Copper Transport and Disease: What Can We Learn from Organoids?

Abstract

Many metals have biological functions and play important roles in human health. Copper (Cu) is an essential metal that supports normal cellular physiology. Significant research efforts have focused on identifying the molecules and pathways involved in dietary Cu uptake in the digestive tract. The lack of an adequate in vitro model for assessing Cu transport processes in the gut has led to contradictory data and gaps in our understanding of the mechanisms involved in dietary Cu acquisition. The recent development of organoid technology has provided a tractable model system for assessing the detailed mechanistic processes involved in Cu utilization and transport in the context of nutrition. Enteroid (intestinal epithelial organoid)-based studies have identified new links between intestinal Cu metabolism and dietary fat processing. Evidence for a metabolic coupling between the dietary uptake of Cu and uptake of fat (which were previously thought to be independent) is a new and exciting finding that highlights the utility of these three-dimensional primary culture systems. This review has three goals: (a) to critically discuss the roles of key Cu transport enzymes in dietary Cu uptake; (b) to assess the use, utility, and limitations of organoid technology in research into nutritional Cu transport and Cu-based diseases; and (c) to highlight emerging connections between nutritional Cu homeostasis and fat metabolism.

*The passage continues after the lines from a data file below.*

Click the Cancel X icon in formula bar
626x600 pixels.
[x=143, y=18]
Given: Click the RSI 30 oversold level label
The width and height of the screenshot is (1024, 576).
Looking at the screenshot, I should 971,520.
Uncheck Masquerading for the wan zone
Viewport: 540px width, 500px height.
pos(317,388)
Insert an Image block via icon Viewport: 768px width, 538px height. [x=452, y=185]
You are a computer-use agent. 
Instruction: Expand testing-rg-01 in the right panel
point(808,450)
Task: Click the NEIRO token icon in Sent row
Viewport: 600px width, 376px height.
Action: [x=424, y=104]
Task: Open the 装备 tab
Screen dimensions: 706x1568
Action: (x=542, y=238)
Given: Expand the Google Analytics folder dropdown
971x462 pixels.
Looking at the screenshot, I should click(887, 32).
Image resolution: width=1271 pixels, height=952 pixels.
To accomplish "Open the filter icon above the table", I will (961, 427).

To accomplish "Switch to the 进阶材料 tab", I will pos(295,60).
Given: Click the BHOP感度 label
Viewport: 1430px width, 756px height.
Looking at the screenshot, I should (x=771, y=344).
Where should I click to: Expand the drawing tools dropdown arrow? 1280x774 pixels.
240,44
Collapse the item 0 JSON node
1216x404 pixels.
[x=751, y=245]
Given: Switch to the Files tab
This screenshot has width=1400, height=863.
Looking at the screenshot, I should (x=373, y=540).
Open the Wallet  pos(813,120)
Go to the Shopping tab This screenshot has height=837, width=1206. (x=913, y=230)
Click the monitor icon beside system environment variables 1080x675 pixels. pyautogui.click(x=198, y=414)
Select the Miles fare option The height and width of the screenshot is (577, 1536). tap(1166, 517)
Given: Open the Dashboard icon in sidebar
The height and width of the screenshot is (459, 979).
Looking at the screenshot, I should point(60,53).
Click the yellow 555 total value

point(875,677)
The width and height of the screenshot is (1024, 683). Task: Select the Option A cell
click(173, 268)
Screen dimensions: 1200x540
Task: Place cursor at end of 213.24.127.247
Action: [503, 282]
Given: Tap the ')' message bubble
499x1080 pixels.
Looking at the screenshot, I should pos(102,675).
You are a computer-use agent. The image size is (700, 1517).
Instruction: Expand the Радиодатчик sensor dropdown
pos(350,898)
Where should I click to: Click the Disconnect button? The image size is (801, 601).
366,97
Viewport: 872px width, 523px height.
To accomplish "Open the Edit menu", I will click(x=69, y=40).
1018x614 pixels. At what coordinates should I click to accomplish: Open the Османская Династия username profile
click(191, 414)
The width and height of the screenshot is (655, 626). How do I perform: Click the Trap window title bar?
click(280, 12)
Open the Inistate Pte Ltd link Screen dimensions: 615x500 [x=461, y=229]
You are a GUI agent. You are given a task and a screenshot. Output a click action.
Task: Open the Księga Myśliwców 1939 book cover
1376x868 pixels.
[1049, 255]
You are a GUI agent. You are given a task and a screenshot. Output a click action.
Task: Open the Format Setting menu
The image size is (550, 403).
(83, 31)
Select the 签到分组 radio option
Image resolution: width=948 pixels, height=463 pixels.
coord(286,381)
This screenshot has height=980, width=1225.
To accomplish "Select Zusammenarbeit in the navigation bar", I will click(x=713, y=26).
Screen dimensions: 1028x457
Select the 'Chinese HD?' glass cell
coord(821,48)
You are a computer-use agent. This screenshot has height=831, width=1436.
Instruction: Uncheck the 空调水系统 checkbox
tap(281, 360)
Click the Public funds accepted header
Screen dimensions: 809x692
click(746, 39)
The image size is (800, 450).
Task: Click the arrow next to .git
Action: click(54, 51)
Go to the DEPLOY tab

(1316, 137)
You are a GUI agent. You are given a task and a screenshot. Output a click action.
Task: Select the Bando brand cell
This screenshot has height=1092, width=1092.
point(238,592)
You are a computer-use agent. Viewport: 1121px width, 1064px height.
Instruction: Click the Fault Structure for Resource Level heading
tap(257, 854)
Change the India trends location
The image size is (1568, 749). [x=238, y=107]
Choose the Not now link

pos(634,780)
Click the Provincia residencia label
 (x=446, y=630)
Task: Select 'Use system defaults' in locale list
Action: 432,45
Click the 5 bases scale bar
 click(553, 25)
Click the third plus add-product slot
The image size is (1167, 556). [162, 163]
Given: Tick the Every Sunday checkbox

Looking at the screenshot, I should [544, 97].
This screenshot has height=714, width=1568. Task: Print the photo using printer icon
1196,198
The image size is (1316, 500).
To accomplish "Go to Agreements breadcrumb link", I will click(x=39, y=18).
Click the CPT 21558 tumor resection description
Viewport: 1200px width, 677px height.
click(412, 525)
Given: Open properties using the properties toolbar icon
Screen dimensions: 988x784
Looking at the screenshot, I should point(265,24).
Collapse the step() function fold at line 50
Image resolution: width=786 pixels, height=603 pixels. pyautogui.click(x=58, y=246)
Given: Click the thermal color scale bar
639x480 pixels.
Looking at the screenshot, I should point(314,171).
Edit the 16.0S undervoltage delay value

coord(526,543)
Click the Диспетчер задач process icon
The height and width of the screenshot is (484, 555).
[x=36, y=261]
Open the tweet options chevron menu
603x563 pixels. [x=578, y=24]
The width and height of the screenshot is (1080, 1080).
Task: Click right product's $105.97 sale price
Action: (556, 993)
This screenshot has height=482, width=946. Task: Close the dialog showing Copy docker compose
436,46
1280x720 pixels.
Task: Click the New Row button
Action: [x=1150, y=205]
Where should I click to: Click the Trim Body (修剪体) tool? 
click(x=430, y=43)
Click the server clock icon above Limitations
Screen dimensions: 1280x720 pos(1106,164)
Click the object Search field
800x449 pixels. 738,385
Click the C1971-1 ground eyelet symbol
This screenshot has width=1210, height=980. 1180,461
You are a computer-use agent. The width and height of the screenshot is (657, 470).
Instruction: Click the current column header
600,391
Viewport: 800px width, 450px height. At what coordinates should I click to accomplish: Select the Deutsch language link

Keywords: ATP7B; Wilson disease; copper; enteroid; fat; intestine; nutrition; organoid.

Figure 1

Model of dietary copper (Cu) acquisition and storage in human absorptive epithelium. Dietary Cu is in the Cu²⁺ oxidation state. Enzymes at the brush border reduce Cu²⁺ to Cu⁺ prior to importation into the cell (80). Reduced Cu is bound by Cu chaperones. Atox1 is a Cu chaperone that delivers Cu to ATP7A and ATP7B (30). Under low-Cu conditions, ATP7A resides in the trans-Golgi network (78). When intracellular Cu loads are high, ATP7A traffics to the basolateral membrane and transports Cu⁺ into portal circulation. ATP7B sequesters Cu in vesicles, presumably to buffer cytosolic Cu levels or deliver Cu to yet-to-be-identified Cu-dependent enzymes located in the vesicles.

Figure 2

Expression and distribution of ATP7A, ATP7B, and CTR1 in murine small intestine. Duodenal intestinal tissues from 2-week-old sex-matched mice were used to assess the expression and intracellular distribution of the key players in intestinal copper (Cu) homeostasis. (a) In wild-type tissues, ATP7A (probed with anti-ATP7A sc376467, Santa Cruz Biotechnology) showed strong basolateral staining consistent with previous reports. ATP7B (probed with anti-ATP7b ab124973, Abcam) had a strong vesicular pattern, and CTR1 (probed with 8G11-F10, hybridoma monoclonal antibody; H. Pierson, H. Yang & S. Lutsenko, unpublished data) was detected specifically at the basolateral membrane. F-actin (blue) marks the apical cell border. (b) Tissues with intestine-specific deletion of CTR1 in enterocytes (Int-CTR1^−/−) specifically lack CTR1 expression in the intestinal epithelium and show no basolateral staining of CTR1 in the epithelial layer. However, sparse epithelial cells did show CTR1 expression in the apical membrane in the context of the Int-CTR1^−/− tissues (yellow arrows). All scale bars: 25 μm.

Figure 3

Three-dimensional (3D) enteroids: sophisticated model systems for investigating intestinal epithelium. (a) Schematic of an enteroid. Small crypt-like projections decorate the surface of the enteroid. The apical cell surface faces the lumen, analogous to the morphology of the digestive tract. Panel a adapted with permission from Reference . (b) Bright-field image of a single, live differentiated mouse enteroid in culture. (c) 3D projection of a single differentiated mouse enteroid with the apical membranes stained for F-actin demonstrates apical–inward polarity.